FRAGMENTO MOSTRADO
----
Es interesante ver que los particularismos regionalistas no responden a explicaciones
culturales sino también políticas. El origen del particularismo no se encuentra en el deseo
de los órganos periféricos por sacudirse del poder central, sino más bien en la
particularización del mismo agente totalizador, Castilla: “En vez de renovar periodicamente
el tesoro de ideas vitales, de modos de coexistencia, de empresas unitivas, el Poder público
ha ido triturando la convivencia española y ha usado de su fuerza nacional casi
exclusivamente para fines privados” (50). El producto del particularismo es el surgimiento
de la acción directa como modo de intervención en la esfera pública: sean las clases o
gremios, o bien los nacionalismos regionales, los grupos desintegrados de la perdida unidad
nacional buscan imponer sus voluntades particulares sin pasar por la mediación estatal.
En la segunda parte del ensayo, la argumentación de Ortega hace un giro a partir de la
siguiente frase: “hoy no hay hombres en España” (70). Particularismo y acción directa no
son las causas profundas de la desintegración española; son las consecuencias actuales de
una “enfermedad gravísima del cuerpo español” (111): su “aristofobia” (92). Este mal
generalizado es la masificación. Para Ortega, una sociedad “sana” es aquella que se rige por
la ley de “ejemplaridad/docilidad”: ejemplaridad de las élites, imbuidas de
representatividad política, y docilidad de las mayorías, respetuosas de una jerarquía natural
y necesaria.
Una sociedad que se aparte de este imperativo, que Ortega describe como biológico (79), es
una sociedad enferma que se autocondena a la disolución. Históricamente, el pueblo
español ha sufrido desde su génesis una “perversión de sus afectos” que lo lleva a odiar y
aniquilar a una ya de por sí escasa “minoría selecta”, negándole su derecho a mandar (89).
----
INFORMACIÓN PROPORCIONADA
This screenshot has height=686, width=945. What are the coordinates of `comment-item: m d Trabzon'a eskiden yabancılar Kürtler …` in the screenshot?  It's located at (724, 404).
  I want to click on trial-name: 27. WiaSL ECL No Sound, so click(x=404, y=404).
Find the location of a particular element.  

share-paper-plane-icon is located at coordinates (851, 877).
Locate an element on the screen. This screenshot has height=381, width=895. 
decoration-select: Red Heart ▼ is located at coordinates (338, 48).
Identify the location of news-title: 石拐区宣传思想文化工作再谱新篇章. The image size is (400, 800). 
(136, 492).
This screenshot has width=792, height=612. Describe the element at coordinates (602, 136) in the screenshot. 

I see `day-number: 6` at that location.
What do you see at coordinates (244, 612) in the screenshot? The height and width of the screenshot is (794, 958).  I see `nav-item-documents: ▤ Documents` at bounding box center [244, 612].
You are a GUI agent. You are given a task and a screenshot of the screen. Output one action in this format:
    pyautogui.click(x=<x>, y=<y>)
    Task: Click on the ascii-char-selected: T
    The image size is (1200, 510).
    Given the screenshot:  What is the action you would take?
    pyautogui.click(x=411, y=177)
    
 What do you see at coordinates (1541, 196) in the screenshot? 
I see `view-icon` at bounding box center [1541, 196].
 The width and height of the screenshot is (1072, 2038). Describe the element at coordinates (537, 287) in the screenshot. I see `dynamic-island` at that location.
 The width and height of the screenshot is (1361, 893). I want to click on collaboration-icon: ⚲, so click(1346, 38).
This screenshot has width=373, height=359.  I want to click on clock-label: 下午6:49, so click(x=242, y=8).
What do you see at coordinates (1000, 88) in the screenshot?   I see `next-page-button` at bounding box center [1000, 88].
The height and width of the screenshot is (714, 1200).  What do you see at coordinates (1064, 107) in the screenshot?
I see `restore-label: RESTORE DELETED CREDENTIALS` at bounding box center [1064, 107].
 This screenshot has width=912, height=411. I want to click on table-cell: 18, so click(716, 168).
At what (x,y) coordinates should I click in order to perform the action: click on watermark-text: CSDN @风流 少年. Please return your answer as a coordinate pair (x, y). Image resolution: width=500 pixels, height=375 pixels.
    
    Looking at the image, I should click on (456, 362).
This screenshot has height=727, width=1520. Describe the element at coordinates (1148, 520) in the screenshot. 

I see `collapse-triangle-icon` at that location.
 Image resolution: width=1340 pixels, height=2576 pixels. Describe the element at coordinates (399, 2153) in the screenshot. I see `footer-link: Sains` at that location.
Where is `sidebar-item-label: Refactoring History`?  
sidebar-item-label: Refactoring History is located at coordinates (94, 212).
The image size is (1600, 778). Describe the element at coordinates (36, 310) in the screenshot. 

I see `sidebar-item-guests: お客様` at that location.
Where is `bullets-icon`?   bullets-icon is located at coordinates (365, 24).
----
PREGUNTAS POR RESPONDER
(a) Modifica el fragmento sobre Ortega desde "Una sociedad que" hasta "a mandar (89).", poniendo "comunidad" en lugar de "sociedad".
(b) Según el fragmento sobre Ortega, ¿por qué ley se rige una sociedad "sana"?
Los registros no tienen nada que ver con esto.

RESPUESTAS POR TAREA
(a)
Una comunidad que se aparte de este imperativo, que Ortega describe como biológico (79), es
una comunidad enferma que se autocondena a la disolución. Históricamente, el pueblo
español ha sufrido desde su génesis una “perversión de sus afectos” que lo lleva a odiar y
aniquilar a una ya de por sí escasa “minoría selecta”, negándole su derecho a mandar (89).

(b) Por la ley de "ejemplaridad/docilidad".